→ **The task**
Nothing but the lines from the start of the entries through the line containing "Публикации (1509, 119)" should appear in the answer, each given exactly.

→ **Material supplied**
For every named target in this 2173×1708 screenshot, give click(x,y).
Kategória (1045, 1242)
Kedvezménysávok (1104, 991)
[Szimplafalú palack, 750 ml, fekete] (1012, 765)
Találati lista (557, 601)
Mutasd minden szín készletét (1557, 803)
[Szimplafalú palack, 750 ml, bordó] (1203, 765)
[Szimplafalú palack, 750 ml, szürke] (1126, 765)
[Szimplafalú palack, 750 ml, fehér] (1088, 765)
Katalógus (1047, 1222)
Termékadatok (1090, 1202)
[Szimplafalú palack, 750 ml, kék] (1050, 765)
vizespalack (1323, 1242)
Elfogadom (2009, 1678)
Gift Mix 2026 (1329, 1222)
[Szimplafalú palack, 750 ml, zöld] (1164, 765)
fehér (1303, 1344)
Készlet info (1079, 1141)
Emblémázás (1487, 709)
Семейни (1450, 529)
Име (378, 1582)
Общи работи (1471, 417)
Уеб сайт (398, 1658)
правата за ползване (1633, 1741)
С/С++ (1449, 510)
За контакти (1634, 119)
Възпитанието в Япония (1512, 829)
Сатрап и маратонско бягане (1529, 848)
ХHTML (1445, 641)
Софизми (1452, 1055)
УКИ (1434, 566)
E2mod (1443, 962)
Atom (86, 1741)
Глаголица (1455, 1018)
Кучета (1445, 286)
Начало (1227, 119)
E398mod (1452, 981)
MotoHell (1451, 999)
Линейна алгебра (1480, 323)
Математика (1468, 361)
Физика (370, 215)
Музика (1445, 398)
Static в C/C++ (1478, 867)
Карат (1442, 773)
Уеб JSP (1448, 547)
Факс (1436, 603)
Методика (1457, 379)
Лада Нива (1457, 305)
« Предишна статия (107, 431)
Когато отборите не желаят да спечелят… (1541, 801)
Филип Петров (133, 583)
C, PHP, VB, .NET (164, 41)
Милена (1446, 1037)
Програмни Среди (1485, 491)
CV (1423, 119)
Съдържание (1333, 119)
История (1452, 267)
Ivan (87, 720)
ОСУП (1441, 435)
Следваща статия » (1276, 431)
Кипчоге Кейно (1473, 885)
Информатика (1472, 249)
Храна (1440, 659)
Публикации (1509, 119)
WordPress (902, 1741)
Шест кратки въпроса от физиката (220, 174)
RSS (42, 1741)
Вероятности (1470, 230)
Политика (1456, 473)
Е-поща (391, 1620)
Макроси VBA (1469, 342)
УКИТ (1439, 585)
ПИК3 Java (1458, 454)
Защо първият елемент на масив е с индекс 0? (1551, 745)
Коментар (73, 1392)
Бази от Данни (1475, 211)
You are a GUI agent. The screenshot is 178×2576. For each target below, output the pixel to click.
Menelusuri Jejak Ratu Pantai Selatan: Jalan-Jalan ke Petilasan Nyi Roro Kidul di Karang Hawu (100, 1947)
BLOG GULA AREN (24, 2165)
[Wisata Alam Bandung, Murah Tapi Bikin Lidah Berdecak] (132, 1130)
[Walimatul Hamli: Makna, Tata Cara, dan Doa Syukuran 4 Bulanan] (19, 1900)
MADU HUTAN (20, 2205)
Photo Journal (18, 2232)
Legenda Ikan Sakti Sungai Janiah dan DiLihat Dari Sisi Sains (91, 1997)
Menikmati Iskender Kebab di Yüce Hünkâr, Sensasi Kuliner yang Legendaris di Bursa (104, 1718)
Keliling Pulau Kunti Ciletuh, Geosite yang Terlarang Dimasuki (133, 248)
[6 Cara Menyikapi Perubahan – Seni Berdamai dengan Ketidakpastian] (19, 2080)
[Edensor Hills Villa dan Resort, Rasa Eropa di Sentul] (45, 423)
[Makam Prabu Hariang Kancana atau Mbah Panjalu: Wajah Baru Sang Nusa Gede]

→ **Exercise response**
For every named target in this 2173×1708 screenshot, give click(x,y).
Kategória (1045, 1242)
Kedvezménysávok (1104, 991)
[Szimplafalú palack, 750 ml, fekete] (1012, 765)
Találati lista (557, 601)
Mutasd minden szín készletét (1557, 803)
[Szimplafalú palack, 750 ml, bordó] (1203, 765)
[Szimplafalú palack, 750 ml, szürke] (1126, 765)
[Szimplafalú palack, 750 ml, fehér] (1088, 765)
Katalógus (1047, 1222)
Termékadatok (1090, 1202)
[Szimplafalú palack, 750 ml, kék] (1050, 765)
vizespalack (1323, 1242)
Elfogadom (2009, 1678)
Gift Mix 2026 (1329, 1222)
[Szimplafalú palack, 750 ml, zöld] (1164, 765)
fehér (1303, 1344)
Készlet info (1079, 1141)
Emblémázás (1487, 709)
Семейни (1450, 529)
Име (378, 1582)
Общи работи (1471, 417)
Уеб сайт (398, 1658)
правата за ползване (1633, 1741)
С/С++ (1449, 510)
За контакти (1634, 119)
Възпитанието в Япония (1512, 829)
Сатрап и маратонско бягане (1529, 848)
ХHTML (1445, 641)
Софизми (1452, 1055)
УКИ (1434, 566)
E2mod (1443, 962)
Atom (86, 1741)
Глаголица (1455, 1018)
Кучета (1445, 286)
Начало (1227, 119)
E398mod (1452, 981)
MotoHell (1451, 999)
Линейна алгебра (1480, 323)
Математика (1468, 361)
Физика (370, 215)
Музика (1445, 398)
Static в C/C++ (1478, 867)
Карат (1442, 773)
Уеб JSP (1448, 547)
Факс (1436, 603)
Методика (1457, 379)
Лада Нива (1457, 305)
« Предишна статия (107, 431)
Когато отборите не желаят да спечелят… (1541, 801)
Филип Петров (133, 583)
C, PHP, VB, .NET (164, 41)
Милена (1446, 1037)
Програмни Среди (1485, 491)
CV (1423, 119)
Съдържание (1333, 119)
История (1452, 267)
Ivan (87, 720)
ОСУП (1441, 435)
Следваща статия » (1276, 431)
Кипчоге Кейно (1473, 885)
Информатика (1472, 249)
Храна (1440, 659)
Публикации (1509, 119)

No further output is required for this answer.